YOUR GOAL
A word-for-word copy of the lines below, starting at the line with "Click into the ミドル name field" and ending at the last one, is what you should give. Omit every picture.

Records excerpted from a collection
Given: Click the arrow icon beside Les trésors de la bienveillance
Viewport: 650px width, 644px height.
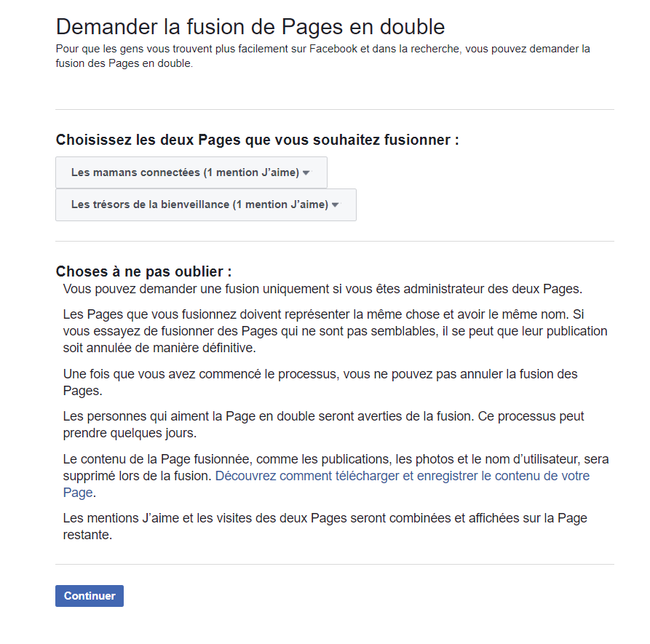Looking at the screenshot, I should point(336,204).
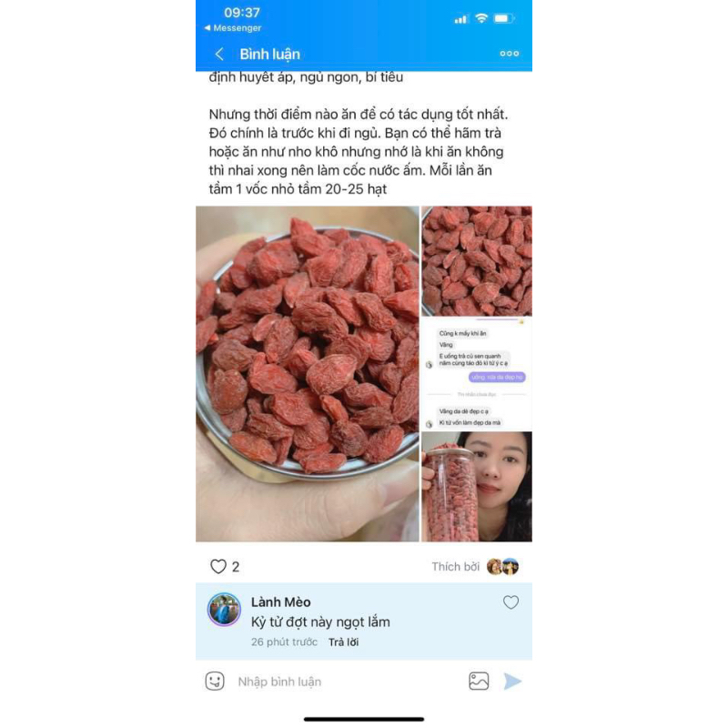The width and height of the screenshot is (728, 728).
Task: Tap Trả lời to reply to comment
Action: click(x=344, y=642)
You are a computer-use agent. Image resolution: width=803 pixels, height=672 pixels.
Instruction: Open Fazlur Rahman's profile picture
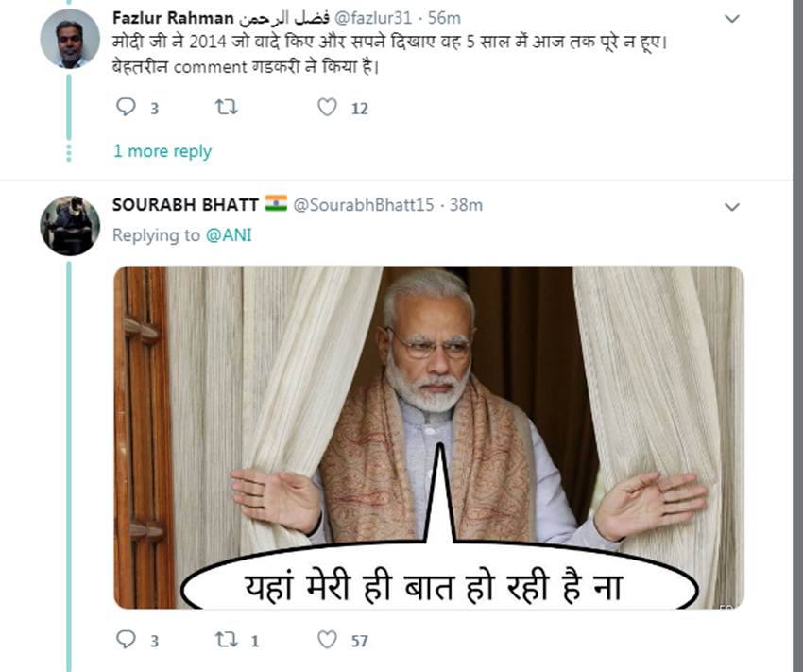click(70, 39)
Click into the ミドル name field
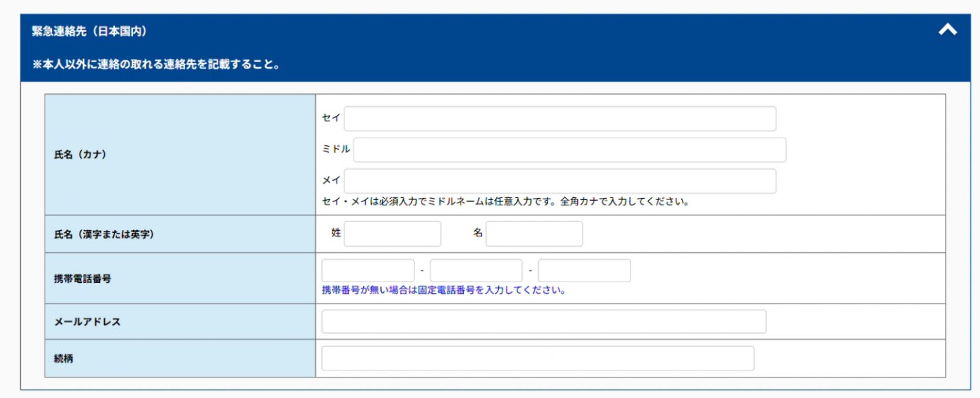Viewport: 980px width, 398px height. [569, 150]
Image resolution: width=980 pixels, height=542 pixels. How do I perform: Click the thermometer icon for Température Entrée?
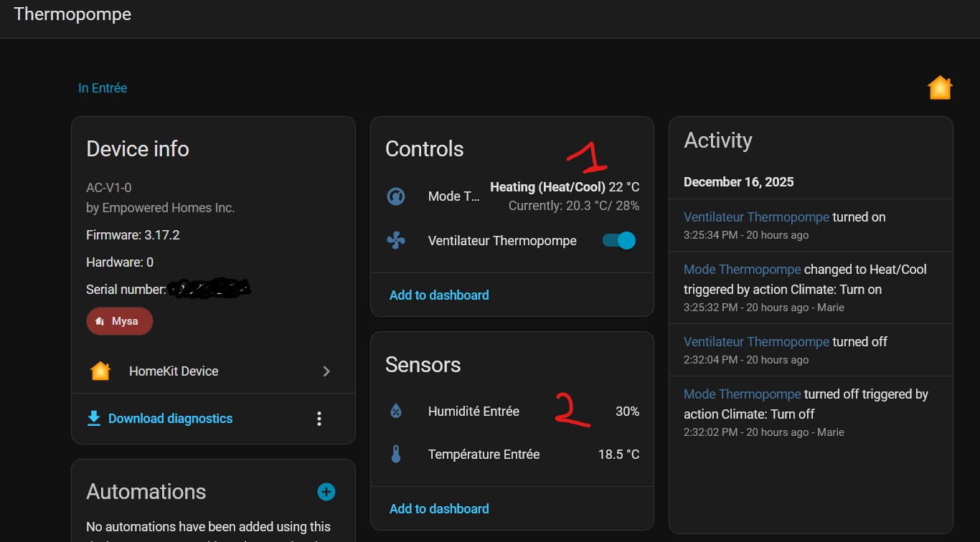[396, 455]
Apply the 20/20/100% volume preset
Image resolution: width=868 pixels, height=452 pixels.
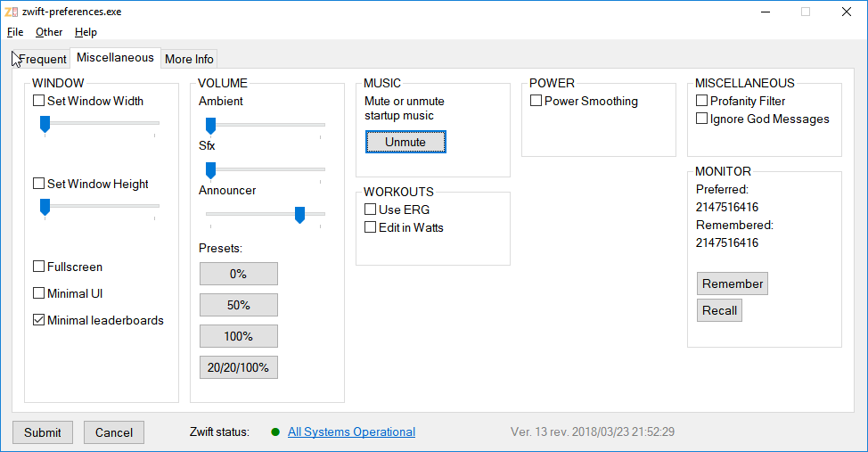[239, 367]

EXERCISE OUTPUT
Click into the ミドル name field
Viewport: 980px width, 398px height. [569, 150]
Image resolution: width=980 pixels, height=542 pixels. How do I perform: Click the thermometer icon for Température Entrée?
[396, 455]
Apply the 20/20/100% volume preset
Image resolution: width=868 pixels, height=452 pixels.
[239, 367]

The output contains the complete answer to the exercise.